[Pixel coordinate grounding data]
-------------------------
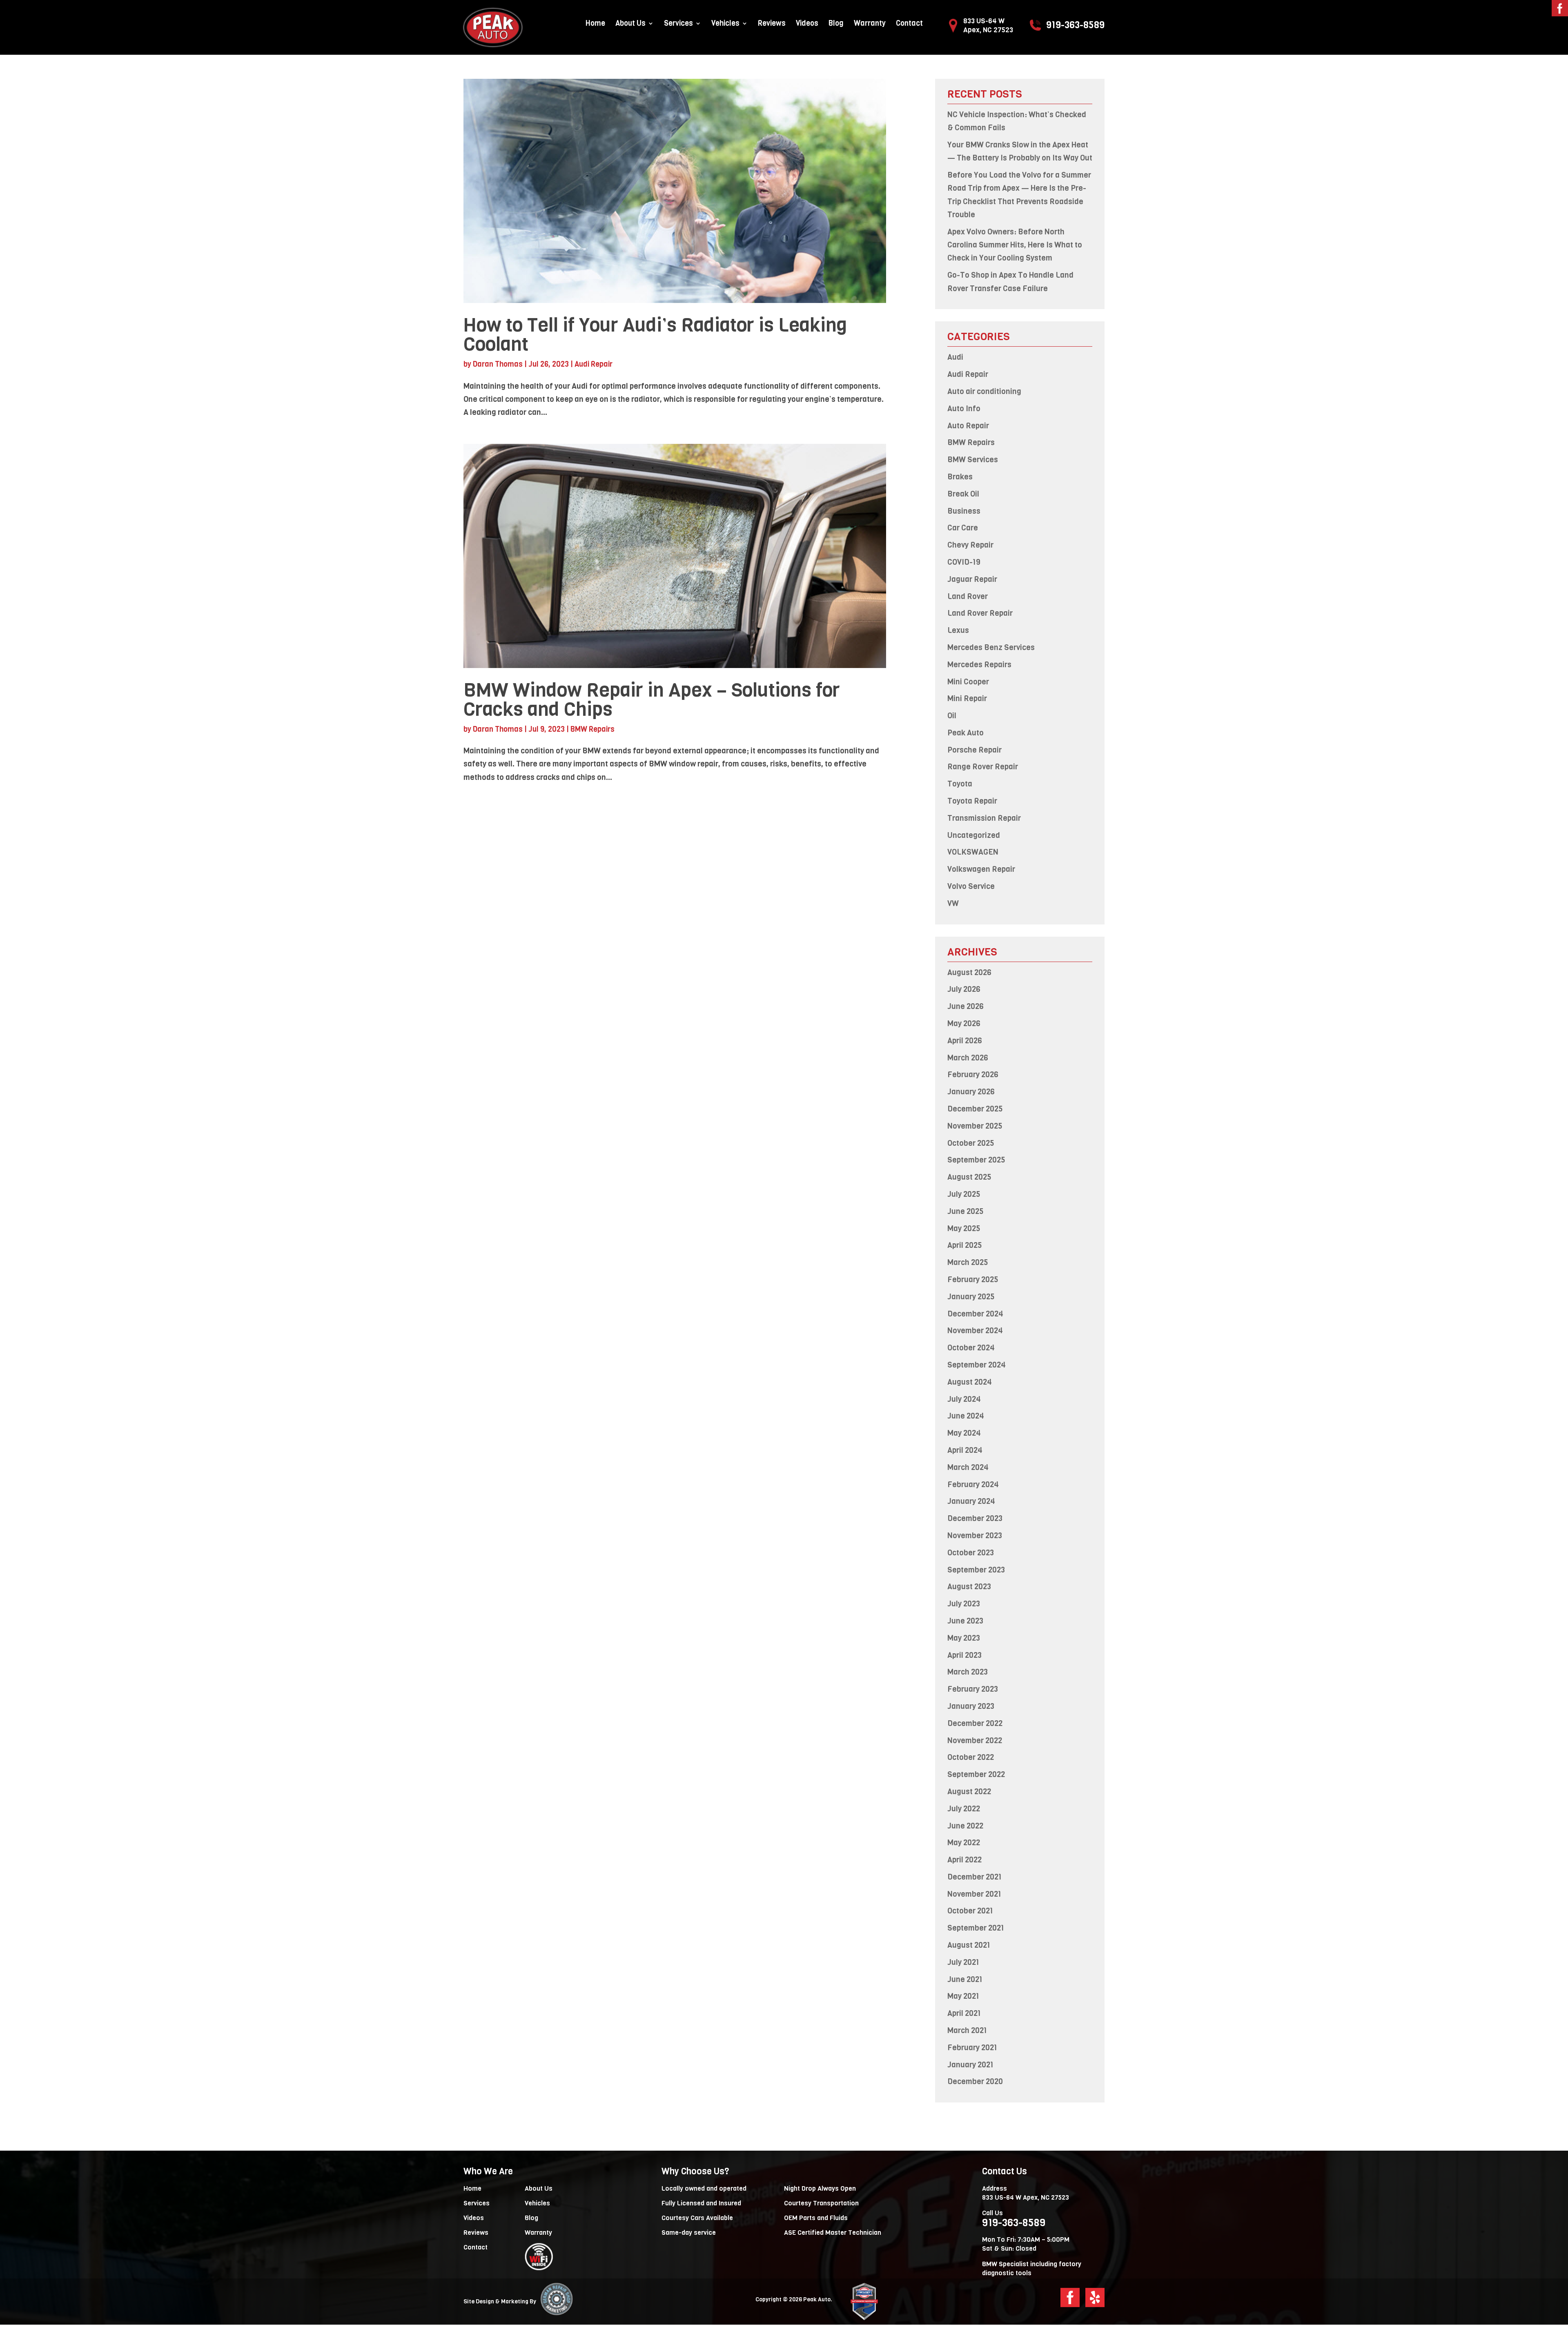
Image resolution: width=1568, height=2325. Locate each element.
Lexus (958, 630)
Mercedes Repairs (979, 664)
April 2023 (964, 1655)
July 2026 (963, 989)
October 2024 (971, 1348)
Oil (951, 715)
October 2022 (970, 1757)
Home (595, 24)
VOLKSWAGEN (972, 852)
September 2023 (976, 1570)
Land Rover (967, 596)
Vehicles (725, 24)
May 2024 (964, 1433)
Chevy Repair (970, 545)
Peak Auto (965, 733)
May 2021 (963, 1996)
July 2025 (963, 1194)
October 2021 (970, 1911)
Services (678, 24)
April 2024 (964, 1450)
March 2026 (967, 1058)
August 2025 (969, 1177)
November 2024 (975, 1330)
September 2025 (976, 1160)
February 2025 (972, 1279)
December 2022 (974, 1723)
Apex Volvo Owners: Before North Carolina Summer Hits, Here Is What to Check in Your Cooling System (1014, 245)
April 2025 (964, 1245)
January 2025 (971, 1297)
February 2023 (972, 1689)
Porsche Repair (974, 750)
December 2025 (975, 1109)
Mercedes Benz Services (991, 647)
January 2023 (970, 1706)
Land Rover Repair (980, 613)
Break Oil (963, 494)
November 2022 (974, 1740)
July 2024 (964, 1399)
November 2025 (974, 1126)
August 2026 (969, 972)
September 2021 (975, 1928)
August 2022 (969, 1791)
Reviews (772, 24)
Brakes (960, 477)
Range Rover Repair (982, 767)
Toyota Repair (972, 801)
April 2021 (964, 2013)
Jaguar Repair (972, 579)
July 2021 (963, 1962)
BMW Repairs (592, 729)
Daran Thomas (498, 364)
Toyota (959, 784)
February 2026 (972, 1074)
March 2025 (967, 1262)
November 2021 (974, 1894)
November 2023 (974, 1535)
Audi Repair (593, 364)
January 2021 (970, 2065)
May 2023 (963, 1638)
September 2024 (976, 1365)
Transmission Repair (984, 818)
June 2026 (965, 1006)
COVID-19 (963, 562)
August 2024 (969, 1382)
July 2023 (963, 1604)
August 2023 (969, 1586)
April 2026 (964, 1041)
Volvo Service (971, 886)
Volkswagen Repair (981, 869)
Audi (955, 357)
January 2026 (971, 1092)
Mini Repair (967, 698)
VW (953, 903)
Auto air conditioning (984, 391)
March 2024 (968, 1467)
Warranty (870, 24)
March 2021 (967, 2030)
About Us (630, 24)
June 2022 (965, 1826)
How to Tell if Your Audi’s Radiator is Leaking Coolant (655, 334)
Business (963, 511)
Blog (836, 24)
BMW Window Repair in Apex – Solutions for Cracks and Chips (651, 699)
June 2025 (965, 1211)
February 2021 (972, 2047)
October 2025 (970, 1143)
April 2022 (964, 1860)
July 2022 (963, 1809)
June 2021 (964, 1979)
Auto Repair (968, 426)
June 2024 (965, 1416)
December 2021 (974, 1877)
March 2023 (967, 1672)
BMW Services (972, 459)
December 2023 (974, 1518)
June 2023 (965, 1621)
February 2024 (973, 1484)
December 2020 (975, 2081)
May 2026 (963, 1023)
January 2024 (971, 1501)
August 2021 (968, 1945)
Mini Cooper (968, 682)
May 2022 (963, 1842)
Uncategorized (973, 835)
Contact (909, 24)
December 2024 (975, 1314)
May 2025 (963, 1228)
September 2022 (976, 1774)
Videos (807, 24)
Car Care (962, 528)
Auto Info (963, 408)
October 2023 (970, 1553)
-------------------------
§ Your task
Restate every record above word for word, without images.

§ Solution
Image resolution: width=1568, height=2325. Locate each element.
Lexus (958, 630)
Mercedes Repairs (979, 664)
April 2023 (964, 1655)
July 2026 (963, 989)
October 2024 (971, 1348)
Oil (951, 715)
October 2022 (970, 1757)
Home (595, 24)
VOLKSWAGEN (972, 852)
September 2023 (976, 1570)
Land Rover (967, 596)
Vehicles (725, 24)
May 2024 (964, 1433)
Chevy Repair (970, 545)
Peak Auto (965, 733)
May 2021 (963, 1996)
July 2025 (963, 1194)
October 2021 (970, 1911)
Services (678, 24)
April 2024 (964, 1450)
March 2026 (967, 1058)
August 2025 (969, 1177)
November 2024 (975, 1330)
September 2025 (976, 1160)
February 2025 (972, 1279)
December 2022 (974, 1723)
Apex Volvo Owners: Before North Carolina Summer Hits, Here Is What to Check in Your Cooling System (1014, 245)
April 2025 (964, 1245)
January 2025 (971, 1297)
February 2023 (972, 1689)
Porsche Repair (974, 750)
December 2025 (975, 1109)
Mercedes Benz Services (991, 647)
January 2023 (970, 1706)
Land Rover Repair (980, 613)
Break Oil (963, 494)
November 2022 (974, 1740)
July 2024 (964, 1399)
November 2025 (974, 1126)
August 2026 (969, 972)
September 2021 (975, 1928)
August 2022 (969, 1791)
Reviews (772, 24)
Brakes (960, 477)
Range Rover Repair (982, 767)
Toyota Repair (972, 801)
April 2021 (964, 2013)
Jaguar Repair (972, 579)
July 2021 (963, 1962)
BMW Repairs (592, 729)
Daran Thomas (498, 364)
Toyota (959, 784)
February 2026 (972, 1074)
March 2025 (967, 1262)
November 2021 (974, 1894)
November 2023 (974, 1535)
Audi Repair (593, 364)
January 2021 (970, 2065)
May 2023 (963, 1638)
September 2024 (976, 1365)
Transmission Repair (984, 818)
June 2026 (965, 1006)
COVID-19 (963, 562)
August 2024 (969, 1382)
July 2023 (963, 1604)
August 2023 (969, 1586)
April 2026 (964, 1041)
Volvo Service (971, 886)
Volkswagen Repair (981, 869)
Audi (955, 357)
January 2026 (971, 1092)
Mini Repair (967, 698)
VW (953, 903)
Auto air conditioning (984, 391)
March 2024 (968, 1467)
Warranty (870, 24)
March 2021 (967, 2030)
About Us (630, 24)
June 2022 (965, 1826)
How to Tell if Your Audi’s Radiator is Leaking Coolant (655, 334)
Business (963, 511)
Blog (836, 24)
BMW Window Repair in Apex – Solutions for Cracks and Chips (651, 699)
June 2025 (965, 1211)
February 2021 (972, 2047)
October 2025 (970, 1143)
April 2022 (964, 1860)
July 2022 (963, 1809)
June 2021 (964, 1979)
Auto Repair (968, 426)
June 2024 (965, 1416)
December 2021 (974, 1877)
March 2023 (967, 1672)
BMW Services (972, 459)
December 2023 (974, 1518)
June 2023 (965, 1621)
February 2024 (973, 1484)
December 2020 (975, 2081)
May 2026 (963, 1023)
January 2024 (971, 1501)
August 2021 (968, 1945)
Mini Cooper (968, 682)
May 2022 (963, 1842)
Uncategorized (973, 835)
Contact (909, 24)
December 2024 (975, 1314)
May 2025 (963, 1228)
September 2022 (976, 1774)
Videos (807, 24)
Car Care (962, 528)
Auto Info (963, 408)
October 2023 (970, 1553)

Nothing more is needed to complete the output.